This morning I was off to Merritt Island National Wildlife Refuge (MINWR) in search of baby Black-Necked Stilts. I’d seen a very photographable nest there last weekend, and I was hoping to see chicks there today. At first I was disappointed – the nest was deserted. But I drove around some more and found some little stilts. Aren’t they cute?
I found these guys on East Gator Creek. First I located their parents by listening – the stilts are very loud when they are in protective mode. After I heard two adults fussing in a particular area, I watched for the chicks. I found these three in a little pond by the mud flats. They stood by calmly as their parents tried to chase off all other birds—and given then number of Roseate Spoonbill fly-bys, this was no easy task. Those poor parents must be hoarse by the end of the day!
I was also lucky to find a Willet with her young chick. I’d never seen a baby Willet before. These guys were just running along one of the mud flats on East Gator Creek. They ran so fast that I only had a few seconds to capture some shots. Would you believe that the baby was out-running the mother?

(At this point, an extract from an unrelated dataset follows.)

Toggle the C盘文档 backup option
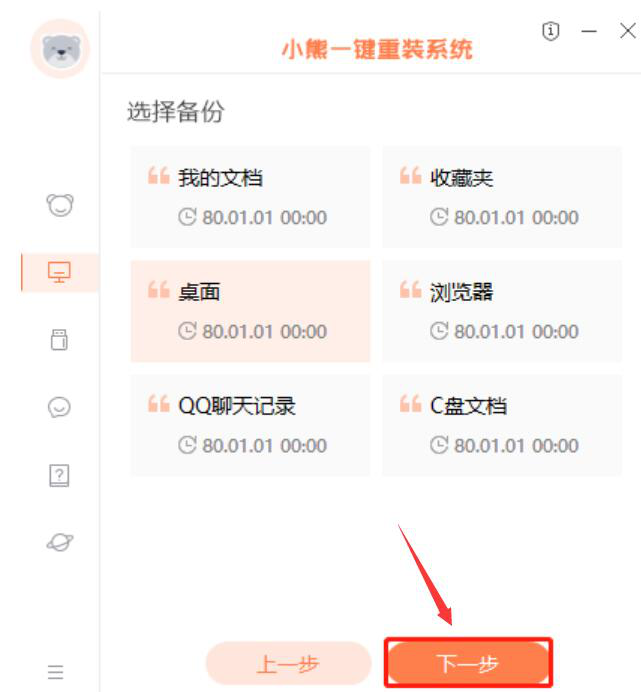641x692 pixels. (x=502, y=425)
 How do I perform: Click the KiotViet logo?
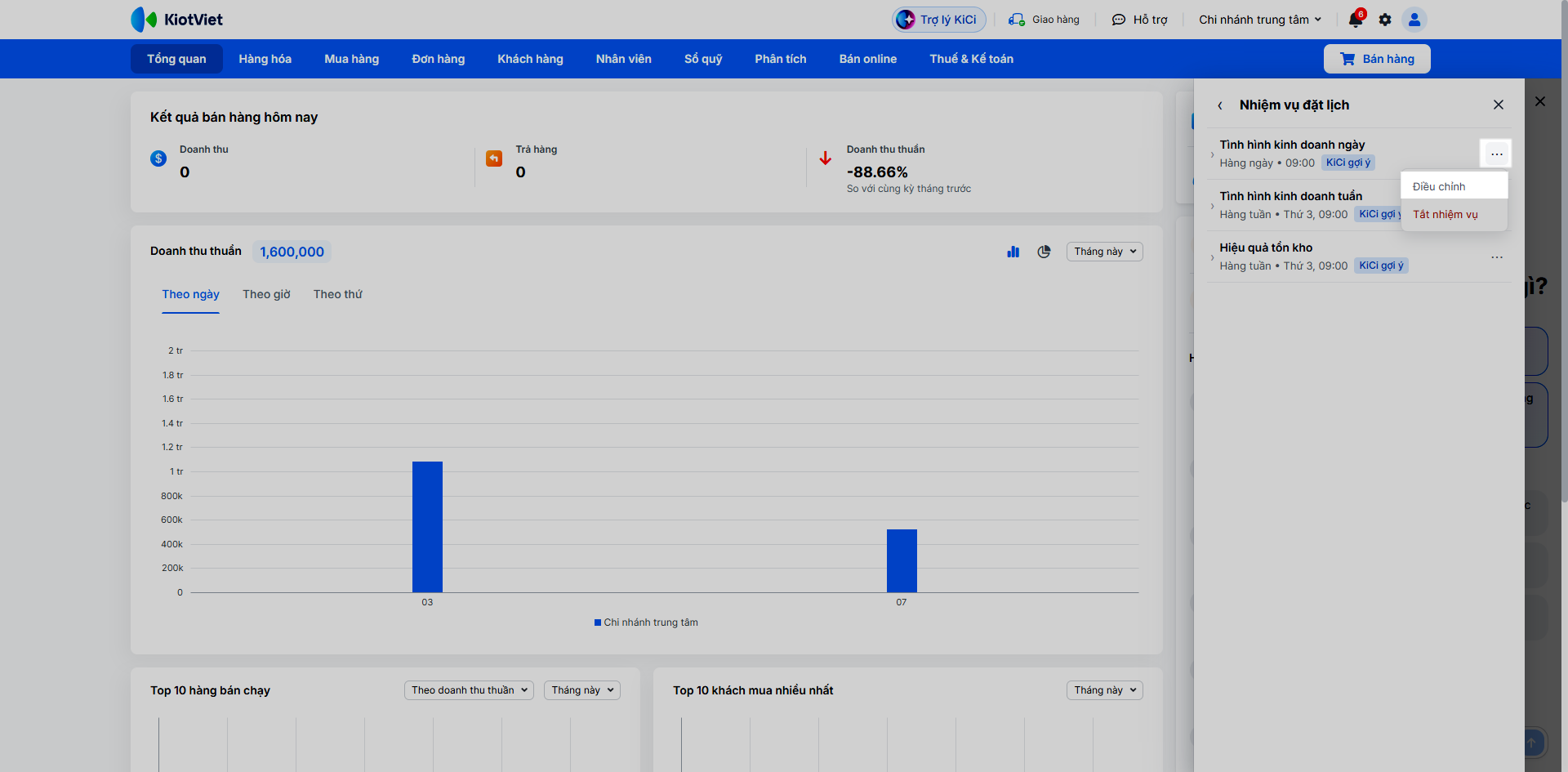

The tiny Willet has such big feet, made bigger when the mud sticks to them. He made me laugh as he hopped along the water’s edge. Then he peered down into the water, giving me a beautiful reflection shot. “Oooohh, is that me? Gee, is my reflection in sharper focus than I am?”
I got to MINRW just after sunrise. The sun cast an orange light on the water, giving me a few minutes’ worth of silhouette opportunities. There were a couple of Reddish Egrets out on the still water, but they were too far away. This Yellowlegs was happy to pose for me.

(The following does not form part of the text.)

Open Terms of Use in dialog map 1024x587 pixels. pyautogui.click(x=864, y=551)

I drove around looking for more stilts, but I wasn’t having great luck with them today. I was a little disappointed after seeing so many last weekend. Then I came across this Willet eating a nice tasty crab treat. That’s not a bad subject either! :)
A Tricolored Heron was fishing in the nice morning glow. He squatted so low to the water as he stalked his prey. Then when he pulled up his fish, he aimed his head in my direction! How thoughtful of him.
I headed over to the Black Point Wildlife Drive. Normally I don’t go there, because it seems like I never see much there. I’d heard about some activity there recently on Birdbrains, so I figured I’d go before they start charging an entrance fee. I was disappointed. There were very few birds. The water level is low throughout the refuge, but it’s especially low there. Maybe Black Point Desert Drive would be a more appropriate name? The dried-out beds look so sad.
When I came across the Turkey Vulture pouncing on a dead fish on the side of the road, I heard Herman’s voice in my head: “I like the vultures the best. They are so pretty in their own way. And very clean, despite their bad reputation.” This bird was literally right outside my window, and he was so interested in his fish that he almost forgot to be wary of me. So I was able to get some head shots, and Herman is right. These birds are rather pretty. I think it’s cool how feathers don’t grow on their faces in order to minimize the number of germs passed from their decaying food onto their faces. Nature’s pretty smart!
I was surprised by the number of Reddish Egrets that I saw this morning. There were quite a few “drunken sailors” out looking for their breakfasts! They made me appreciate the bright breeding colors of the Reddish Egrets that I saw at Fort DeSoto on my last visit there. These guys were less brightly colored. But I’ll always stop to watch their antics!
As I was leaving, the Roseate Spoonbill flocks had moved closer to the main roads. I pulled over to get some panorama shots of a crowd. It’s fun to see so many spoonies all together! Now if only one of them had posed in good light very close to the road…<sigh> You always have to have a reason to go back!